Face à la volonté exprimée par le Président de la République, Félix Tshisekedi, de changer la constitution du 18 février 2006, portée par son parti politique, l'Union pour la Démocratie et le Progrès Social (UDPS), l'opposition lève sans cesse la voix contre cette initiative qui, d'après plusieurs acteurs politiques opposés au régime, est une manœuvre pour le pouvoir en place de s'éterniser à la tête du pays.
Pour sa part, Olivier Kamitatu, haut conseiller de Moïse Katumbi, soupçonne le président de la République de vouloir toucher à l'article 220 de la loi fondamentale, lequel précise les dispositions qui ne peuvent donner lieu à révision, notamment celles liées au nombre et à la durée des mandats du chef de l'État.
« Le président de la République veut, en réalité, déverrouiller l'article 220 qui limite le nombre de mandats, qui considère qu'il ne peut plus y avoir à la tête du Congo un nouveau dictateur qui s'impose à tous les Congolais », a-t-il déclaré dans une vidéo sur X.

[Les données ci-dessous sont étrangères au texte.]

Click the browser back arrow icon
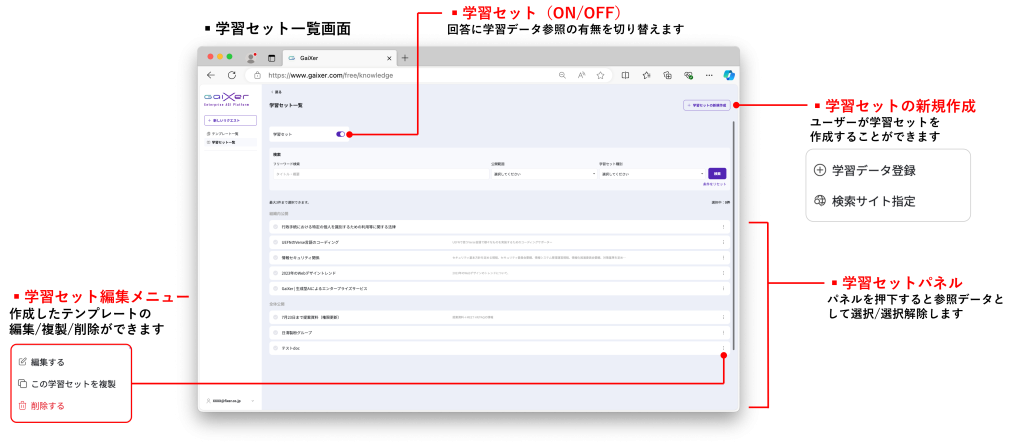Image resolution: width=1024 pixels, height=447 pixels. (210, 75)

L'ancien président de l'Assemblée nationale (de 2003 à 2006) rappelle à Félix Tshisekedi son dynamisme sous l'ère Kabila, de concert avec ses anciens pairs de l'opposition, lorsque le régime passé nourrissait l'ambition de changer l'actuelle constitution. M. Kamitatu se souvient également des martyrs, tels que Rossy Tshimanga, Thérèse Kapangala et d'autres activistes de la société civile, lâchement abattus lors des manifestations anti-changement de la constitution. « Qu'est-ce qu'on va leur dire ? », se demande-t-il, sans réponse.
L'ancien ministre du Plan (2007-2011, 2014-2015) s'étonne, par ailleurs, du revirement de plusieurs professeurs de droit constitutionnel, dont André Mbata, dont les anciennes vidéos, aujourd'hui exhumées, les montrent défendant bec et ongles ce texte qu'ils considéraient, jadis, « plein de modernité, qui affirme la parité entre les hommes et les femmes, qui maintient et impose les droits de l'opposition politique, qui est un compromis entre les unitaristes et les fédéralistes, qui inclut les compétences des provinces, de l'État central, les compétences partagées, qui instaure la conférence des gouverneurs... ».

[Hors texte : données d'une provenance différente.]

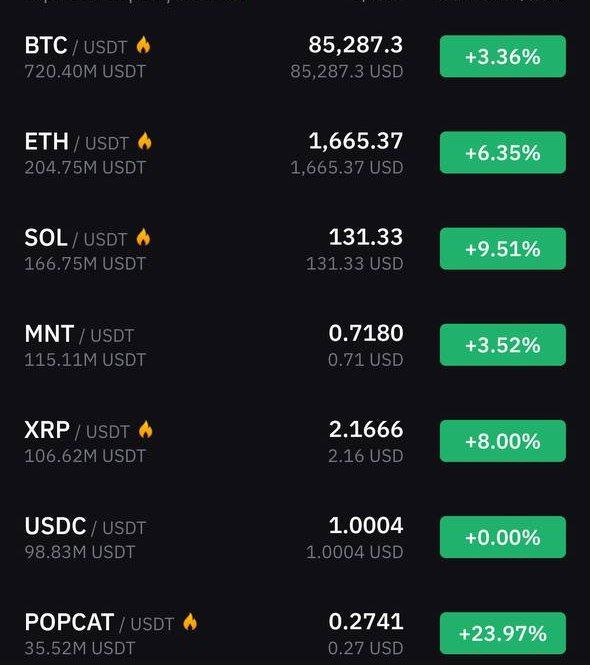
Task: Click the +3.36% change badge for BTC
Action: [x=503, y=56]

« Tout cela, devrions-nous le déchirer pour les caprices d'un seul homme, qui veut s'imposer contre la volonté de tout un peuple ? », s'est-il interrogé.
À l'UDPS, le train du changement de la constitution déjà en marche
Le secrétaire général de l'Union pour la Démocratie et le Progrès Social (UDPS), Augustin Kabuya, a annoncé l'organisation d'une manifestation de grande envergure à travers toute la République démocratique du Congo pour soutenir le projet de révision de la Constitution initié par le président Félix Tshisekedi. Dans une série de déclarations publiées sur les réseaux sociaux, M. Kabuya a critiqué les tentatives de l’opposition de semer "la confusion" autour de ce projet et a affirmé la volonté de son parti de mobiliser le peuple congolais en faveur de cette démarche. D'ores et déjà, le parti présidentiel a réalisé un sketch faisant la promotion de cette initiative, dans lequel il montre l'ancien député national et opposant Delly Sessanga parlant également de la question du changement de la constitution.
De leur côté, Martin Fayulu et Moïse Katumbi ont promis de s'opposer à cette ambition de Félix Tshisekedi, dont le mandat touche à sa fin. La Conférence épiscopale nationale du Congo (CENCO) a également exprimé ses réserves, soulignant le risque de déstabilisation sociale et politique d’une telle initiative dans le climat actuel de tensions et de grèves. Le Bureau National du Conseil de l'Apostolat des Laïcs Catholiques du Congo (CALCC) estime que si un tel projet venait à se concrétiser, il le percevrait comme « une tentative de coup d'État constitutionnel, pendant que la population est abandonnée à son triste sort face à des dirigeants qui ne pensent qu'à leurs ventres et à leurs familles ».